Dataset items
[Begin]

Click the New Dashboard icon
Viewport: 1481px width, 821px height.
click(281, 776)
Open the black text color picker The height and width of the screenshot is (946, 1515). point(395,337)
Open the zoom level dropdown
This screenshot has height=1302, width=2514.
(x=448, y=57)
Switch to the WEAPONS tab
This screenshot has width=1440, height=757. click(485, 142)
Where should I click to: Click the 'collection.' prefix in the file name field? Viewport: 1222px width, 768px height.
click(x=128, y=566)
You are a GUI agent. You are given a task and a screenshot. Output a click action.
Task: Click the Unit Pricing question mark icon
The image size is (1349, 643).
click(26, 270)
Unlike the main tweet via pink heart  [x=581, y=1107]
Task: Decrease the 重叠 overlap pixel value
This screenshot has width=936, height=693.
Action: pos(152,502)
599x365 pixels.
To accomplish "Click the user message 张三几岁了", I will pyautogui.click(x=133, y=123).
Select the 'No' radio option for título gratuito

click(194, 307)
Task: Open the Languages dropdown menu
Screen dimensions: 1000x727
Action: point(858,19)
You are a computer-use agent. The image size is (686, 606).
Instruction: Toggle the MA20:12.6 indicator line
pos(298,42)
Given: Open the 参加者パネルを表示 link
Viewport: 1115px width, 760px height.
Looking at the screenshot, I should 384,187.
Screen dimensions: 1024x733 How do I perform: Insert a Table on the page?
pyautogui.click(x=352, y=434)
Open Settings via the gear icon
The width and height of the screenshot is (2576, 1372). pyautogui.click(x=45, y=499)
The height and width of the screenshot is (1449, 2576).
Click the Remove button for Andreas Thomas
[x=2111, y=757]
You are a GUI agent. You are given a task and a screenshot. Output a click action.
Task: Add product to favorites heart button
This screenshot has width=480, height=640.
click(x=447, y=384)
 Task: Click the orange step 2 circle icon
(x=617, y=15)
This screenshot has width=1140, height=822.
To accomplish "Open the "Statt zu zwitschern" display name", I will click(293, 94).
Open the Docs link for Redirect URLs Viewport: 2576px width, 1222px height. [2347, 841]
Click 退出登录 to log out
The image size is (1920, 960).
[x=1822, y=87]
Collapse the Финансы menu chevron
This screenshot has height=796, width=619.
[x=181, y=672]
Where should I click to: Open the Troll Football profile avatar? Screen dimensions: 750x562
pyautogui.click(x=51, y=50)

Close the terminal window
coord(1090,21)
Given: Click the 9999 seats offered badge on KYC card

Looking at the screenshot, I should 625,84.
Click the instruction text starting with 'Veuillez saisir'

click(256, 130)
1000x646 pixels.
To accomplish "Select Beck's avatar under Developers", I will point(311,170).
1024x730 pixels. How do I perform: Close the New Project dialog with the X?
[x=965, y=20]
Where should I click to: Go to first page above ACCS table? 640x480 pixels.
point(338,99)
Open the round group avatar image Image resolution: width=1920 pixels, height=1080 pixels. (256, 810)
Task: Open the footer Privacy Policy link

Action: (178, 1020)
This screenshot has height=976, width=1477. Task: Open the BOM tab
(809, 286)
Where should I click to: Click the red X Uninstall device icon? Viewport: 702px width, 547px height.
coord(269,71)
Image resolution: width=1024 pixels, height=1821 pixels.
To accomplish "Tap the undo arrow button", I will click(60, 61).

[End]

TASK TO COMPLETE:
Please write out the items above word for word, starting with the very first line and stopping after the line that contains "Unlike the main".

PROBLEM SOLUTION:
Click the New Dashboard icon
Viewport: 1481px width, 821px height.
click(281, 776)
Open the black text color picker The height and width of the screenshot is (946, 1515). point(395,337)
Open the zoom level dropdown
This screenshot has height=1302, width=2514.
(x=448, y=57)
Switch to the WEAPONS tab
This screenshot has width=1440, height=757. click(485, 142)
Where should I click to: Click the 'collection.' prefix in the file name field? Viewport: 1222px width, 768px height.
click(x=128, y=566)
You are a GUI agent. You are given a task and a screenshot. Output a click action.
Task: Click the Unit Pricing question mark icon
The image size is (1349, 643).
click(26, 270)
Unlike the main tweet via pink heart  [x=581, y=1107]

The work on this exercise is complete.